La convention prévoit des garanties pour protéger les travailleurs : un inventaire des matériaux dangereux à bord doit être établi par l'armateur ; un plan de gestion des installations de recyclage doit prévoir les procédures qui n'entraînent pas de risques pour la santé des travailleurs concernés ; un signalement des maladies professionnelles est enfin prévu.

L'entrée en vigueur de la convention devrait permettre d'améliorer de façon substantielle la sécurité des travailleurs impliqués dans les chantiers, sous réserve que les principaux États fassent évoluer leur pratique de démantèlement.

L'adoption d'une convention internationale ne suffira pas à elle seule à améliorer la situation, si les États concernés n'ont pas les moyens d'améliorer leurs installations de démantèlement. Si notre objectif est d'instaurer une industrie de recyclage maritime sûre, il faut soutenir les États qui ont une place importante dans cette filière : l'Inde, le Pakistan, le Bangladesh et la Turquie recyclent 97 % de ces navires.

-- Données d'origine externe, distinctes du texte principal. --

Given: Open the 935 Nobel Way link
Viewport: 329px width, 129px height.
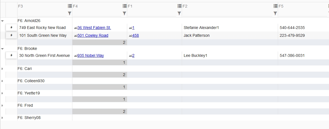Looking at the screenshot, I should coord(90,56).
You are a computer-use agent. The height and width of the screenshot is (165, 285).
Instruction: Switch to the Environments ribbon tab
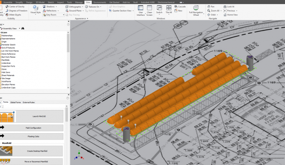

La mise en place d'une coopération internationale, d'ailleurs prévue dans un article de la convention, devra prendre en compte les disparités entre les États. Des accords comme ceux qui existent entre le Japon et l'Inde permettent des transferts de technologie. Il faudra poursuivre dans ce sens et veiller au développement d'une coopération internationale.

La première étape pour garantir la sécurité des travailleurs passe par la signature de cette convention par le plus grand nombre de pays. Pour être applicable, elle doit être signée par au moins quinze États – ils ne sont encore que cinq – représentant 40 % de la flotte mondiale. Si vous l'acceptez, la France sera le premier pays à ratifier la convention et elle fera alors figure d'exemple, affirmant ainsi son attachement aux traités concernant le respect des droits de l'homme et l'encadrement des conditions de travail, dont elle est signataire. Sa position aura, je l'espère, un effet d'impulsion chez nos partenaires européens.

Pour toutes ses raisons le groupe socialiste, républicain et citoyen votera pour ce projet de loi. (Applaudissements sur les bancs des groupes SRC, écologiste, GDR et RRDP.)